Он был уверен – о чем бы ни говорила жена в этот субботний вечер с его сестрой Катей, загадка эта ей тоже не дает покоя. Опять всю ночь спать не будет, а утром станет привычно улыбаться, скрывая усталость и плохое настроение. Взьерошив в задумчивости по-прежнему густые волосы, Санин отправился к жене с твердым намерением отвлечь ее от раздумий на больную тему. Он прошел через зал, где Полин заканчивала уборку праздничного стола, постучался к Кате, но жены там уже не было. Увидев свет в ванной, постучался. Лида стояла перед зеркалом. Много раз ей советовали сделать стрижку, дескать, не девочка уже – слишком много времени уходило на уход за волосами и прическу, – ни в какую не соглашалась.

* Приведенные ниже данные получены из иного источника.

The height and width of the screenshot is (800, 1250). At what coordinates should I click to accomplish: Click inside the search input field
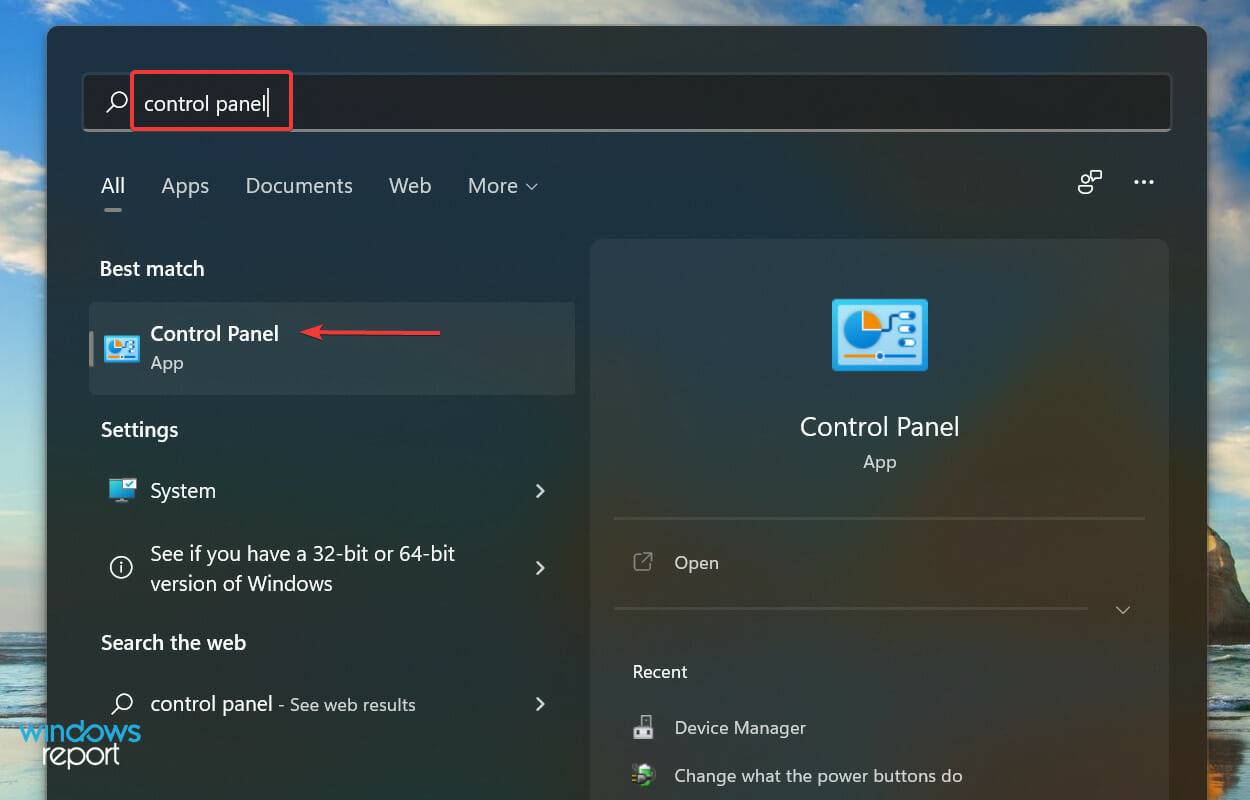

– Спасибо, милая, вечер сегодня удался благодаря тебе. Ты прекрасно пела сегодня, и многие позавидовали, что у меня такая красивая и талантливая жена!

– Была красивой. А ты не скромничай – вечер, как ему и положено, сложился благодаря тебе и твоей Нижинской, хотя она сегодня и не появилась. А что, кстати, с ее братом, давно ты ничего о нем не рассказывал?

– Если ты не устала, приглашаю тебя в малую гостиную. Похоже, ты замечательную книжку принесла. Вспомнил, Дон-Аминадо мне очень хвалил Шаляпин, по его мнению, это настоящий фонтан остроумия. Федор Иванович присутствовал даже на благотворительном вечере в пользу Дон-Аминадо. Фонтан остроумия, а стихи грустные пишет…

– А кто в эмиграции пишет веселые? Надеюсь, ты знаешь, что русским поэтам и писателям, в отличие, к счастью, от музыкантов и оперных режиссеров, – Лидуша сделала легкий поклон в сторону Санина, – здесь очень тяжело живется.

– Но я же не эмигрант. Я, можно сказать, нахожусь в международной творческой командировке с целью пропаганды русского искусства!

– Ладно, не эмигрант, – улыбнулась Лидия Стахиевна, – с удовольствием посижу с тобой, так как уверена: долго не усну, если пойду сейчас в постель. А вот Катюша выразила желание сегодня пораньше лечь и выспаться.